It goes without saying that teaching a new math concept will almost always benefit from a hands-on component. Fractions definitely fall into this category. My students were pretty bright this year and picked up most math concepts very quickly. However, fractions seemed to throw them for a loop.
They understood that the numerator was the colored section of the shape, but they wanted to use the rest of the fractional pieces as the denominator. For example, if a shape was divided into fifths and one was colored in, many would mistakenly name the fraction as one-fourth. One piece colored in, four left uncolored. It was an easy enough misconception to clear up though. One of the ways we did that was by getting hands-on – really hands-on – with Play-doh!
I gave them some direction at the beginning. I asked them to create a square and divide it into halves. Then I asked them to make a circle and divide it into thirds. I kept going in this way for a while and then asked them to show me one-half or two-thirds, etc. It really gave them a concrete idea of what a fractional part is and absolutely helped with their prior misconceptions. We progressed into larger fractions pretty quickly as they showed a very clear understanding of the concept that they previously struggled through.

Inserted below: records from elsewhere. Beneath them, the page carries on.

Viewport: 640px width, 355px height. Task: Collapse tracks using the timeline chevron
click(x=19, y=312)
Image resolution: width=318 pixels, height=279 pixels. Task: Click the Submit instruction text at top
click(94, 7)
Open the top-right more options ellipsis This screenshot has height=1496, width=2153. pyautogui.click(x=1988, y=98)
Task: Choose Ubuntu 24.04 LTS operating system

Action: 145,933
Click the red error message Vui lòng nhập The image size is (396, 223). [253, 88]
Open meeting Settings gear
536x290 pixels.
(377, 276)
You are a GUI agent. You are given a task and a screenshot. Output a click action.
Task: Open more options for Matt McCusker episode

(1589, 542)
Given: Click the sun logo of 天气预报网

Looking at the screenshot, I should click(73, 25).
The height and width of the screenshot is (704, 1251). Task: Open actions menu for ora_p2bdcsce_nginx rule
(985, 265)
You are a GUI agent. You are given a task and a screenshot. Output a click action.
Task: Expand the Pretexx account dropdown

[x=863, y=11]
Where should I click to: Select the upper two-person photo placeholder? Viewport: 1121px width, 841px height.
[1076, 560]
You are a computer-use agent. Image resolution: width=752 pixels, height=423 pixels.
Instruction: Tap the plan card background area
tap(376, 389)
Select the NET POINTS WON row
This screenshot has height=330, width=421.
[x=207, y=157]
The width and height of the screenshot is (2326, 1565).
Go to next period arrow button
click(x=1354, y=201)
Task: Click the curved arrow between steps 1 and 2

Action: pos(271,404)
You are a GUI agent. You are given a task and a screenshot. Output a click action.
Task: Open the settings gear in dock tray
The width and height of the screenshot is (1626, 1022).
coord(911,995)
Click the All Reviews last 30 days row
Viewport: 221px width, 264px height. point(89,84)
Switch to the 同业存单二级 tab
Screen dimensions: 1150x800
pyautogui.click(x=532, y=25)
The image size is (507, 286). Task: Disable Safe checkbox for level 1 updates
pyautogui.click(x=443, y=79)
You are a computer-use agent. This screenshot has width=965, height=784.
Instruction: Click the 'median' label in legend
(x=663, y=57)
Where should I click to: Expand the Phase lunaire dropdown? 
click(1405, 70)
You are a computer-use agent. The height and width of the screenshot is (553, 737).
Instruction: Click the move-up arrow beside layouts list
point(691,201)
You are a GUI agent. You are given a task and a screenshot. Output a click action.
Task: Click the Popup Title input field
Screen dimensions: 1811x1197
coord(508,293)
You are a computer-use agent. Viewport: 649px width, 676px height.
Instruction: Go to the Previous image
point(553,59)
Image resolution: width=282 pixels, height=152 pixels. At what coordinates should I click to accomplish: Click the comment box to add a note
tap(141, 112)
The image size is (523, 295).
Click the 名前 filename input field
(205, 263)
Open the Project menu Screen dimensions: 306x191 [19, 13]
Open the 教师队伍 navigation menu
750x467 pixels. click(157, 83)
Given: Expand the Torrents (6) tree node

Some tips if you decide to bust out the Play-doh:
1. Use the party favor-sized cans of Play-doh. They’re just enough for this type of lesson.
2. Let them use the Play-doh right on the desk or table. I first used a piece of paper to keep things clean, but the Play-doh stuck to the paper and became a more of a mess!
3. Give the kids plastic knives or popsicle sticks to cut shapes or make the fractional lines. They also work great to scrape up the finished shape or show a certain fractional part on your prompt.
4. The Play-doh container itself cuts a fantastic circle.
5. And last but not least, be sure to give them some time to play and explore before and after the lesson. It’s their natural urge, so don’t fight it.